• [Seçilmiş Bölüm]:

60 yaşlarındaki Lübnanlı Hasan Allouche, Berlin’deki Müslümanlar arasında tanınmış bir isim. Hatta Almanya’nın bulvar gazetesi 'Bild', onu sık sık manşetlere taşıdığı için ününün tüm ülkeye yayıldığını söylemek de mümkün.

Hasan Allouche, Berlinli Müslümanlar için bir nevi kadılık görevi yapıyor. Bir düğünde iki Arap ailesi arasındaki yaşanan bıçaklama olayı gibi, Müslümanlar arasındaki bazı büyük tartışmalar, kavgalar, Alman adlî makamlarınca değil, Hasan Allouche’un arabuluculuğu ile çözülüyor. Bild gazetesinde, Allouche'un sorunları dinî kurallara göre çözdüğüne dikkat çekiliyor.

• [Görev]: Hasan Allouche'u anlatan bölümü baştan sona, harfi harfine yazın. Öğeler bu bölümle çalışmak için gerekli değildir.

(Metin ve öğelere yönelik işaretleme kayıtları)

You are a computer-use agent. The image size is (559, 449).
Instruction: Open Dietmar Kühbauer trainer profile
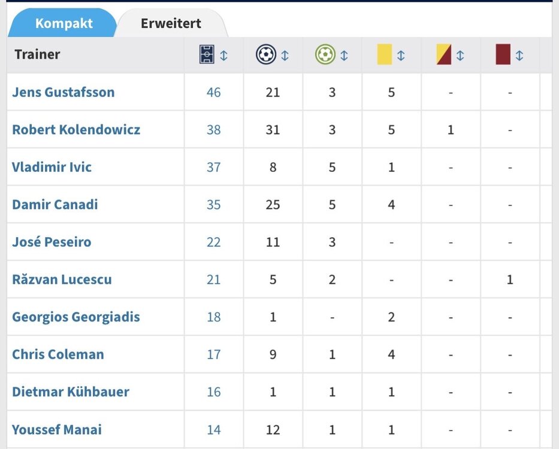tap(71, 392)
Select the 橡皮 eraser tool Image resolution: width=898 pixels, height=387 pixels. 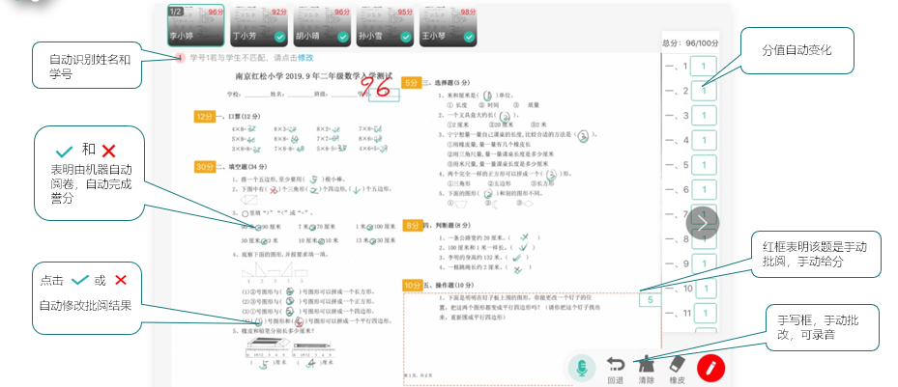point(677,364)

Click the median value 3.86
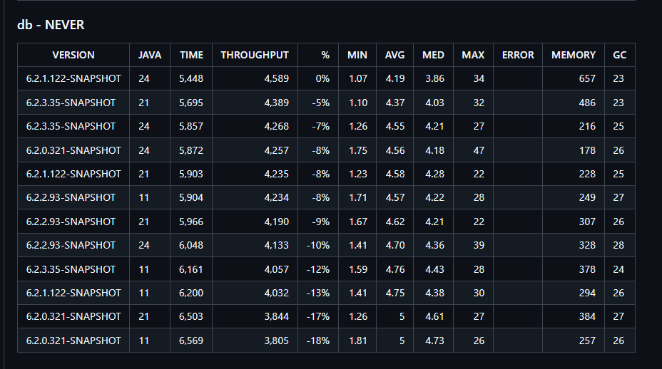tap(434, 79)
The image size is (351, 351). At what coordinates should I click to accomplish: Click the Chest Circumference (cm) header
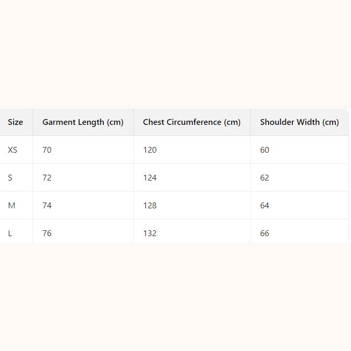coord(192,122)
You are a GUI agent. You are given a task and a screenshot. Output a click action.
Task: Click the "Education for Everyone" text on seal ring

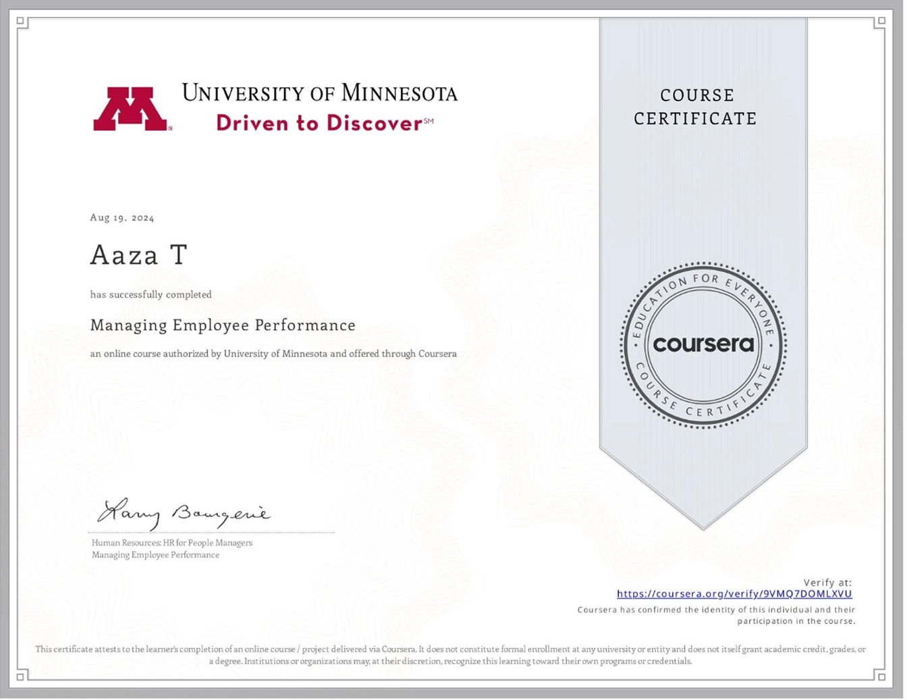tap(702, 281)
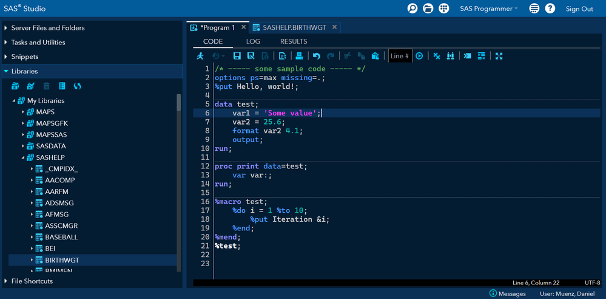Click the undo arrow in the code toolbar
This screenshot has width=606, height=299.
(x=316, y=56)

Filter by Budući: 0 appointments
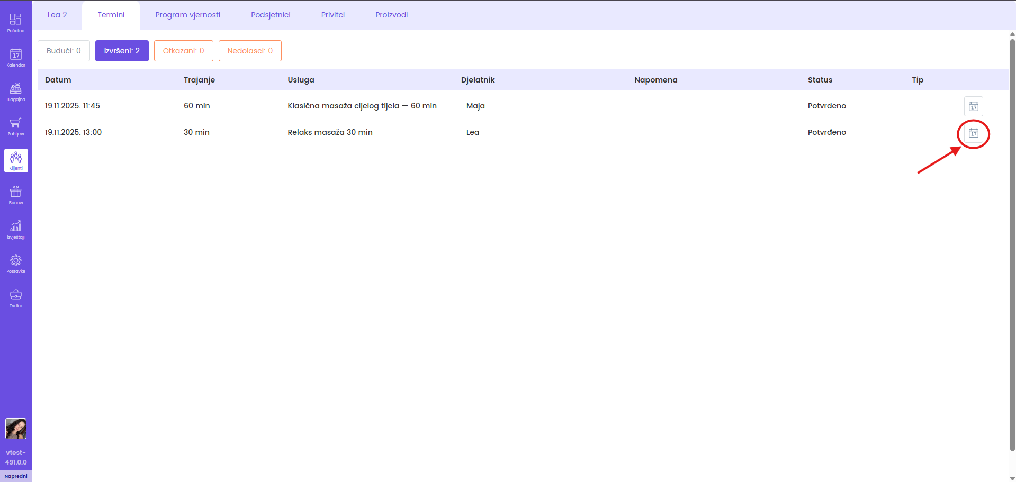[64, 51]
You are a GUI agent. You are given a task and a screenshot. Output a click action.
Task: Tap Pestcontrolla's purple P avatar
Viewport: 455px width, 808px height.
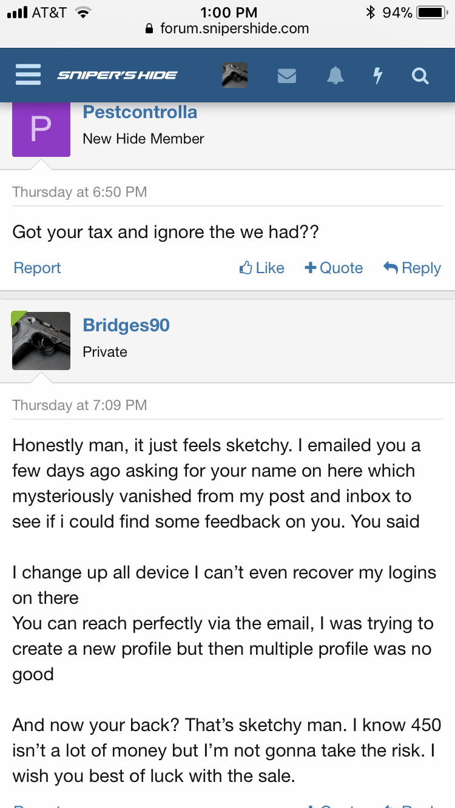(x=41, y=129)
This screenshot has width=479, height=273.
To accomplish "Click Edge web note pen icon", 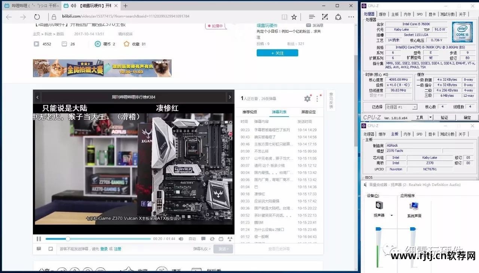I will click(x=325, y=17).
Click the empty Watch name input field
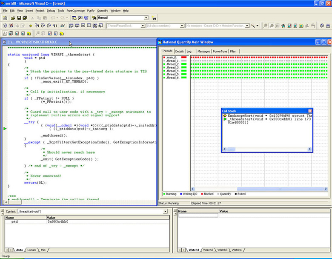 tap(198, 216)
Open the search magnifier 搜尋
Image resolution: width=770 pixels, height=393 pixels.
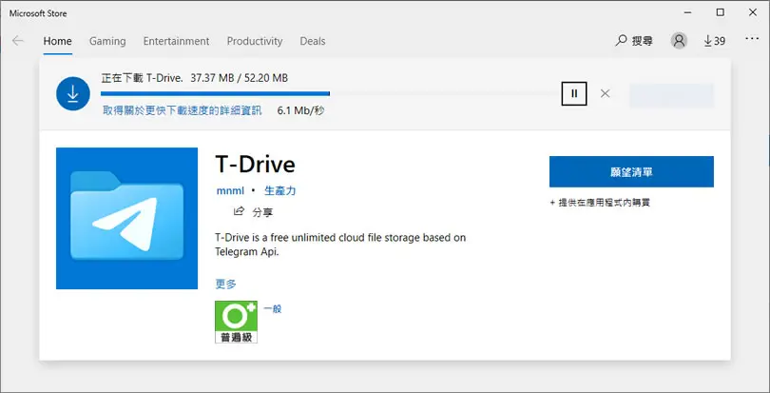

• [Alıştırma Çözümü]:
60 yaşlarındaki Lübnanlı Hasan Allouche, Berlin’deki Müslümanlar arasında tanınmış bir isim. Hatta Almanya’nın bulvar gazetesi 'Bild', onu sık sık manşetlere taşıdığı için ününün tüm ülkeye yayıldığını söylemek de mümkün.

Hasan Allouche, Berlinli Müslümanlar için bir nevi kadılık görevi yapıyor. Bir düğünde iki Arap ailesi arasındaki yaşanan bıçaklama olayı gibi, Müslümanlar arasındaki bazı büyük tartışmalar, kavgalar, Alman adlî makamlarınca değil, Hasan Allouche’un arabuluculuğu ile çözülüyor. Bild gazetesinde, Allouche'un sorunları dinî kurallara göre çözdüğüne dikkat çekiliyor.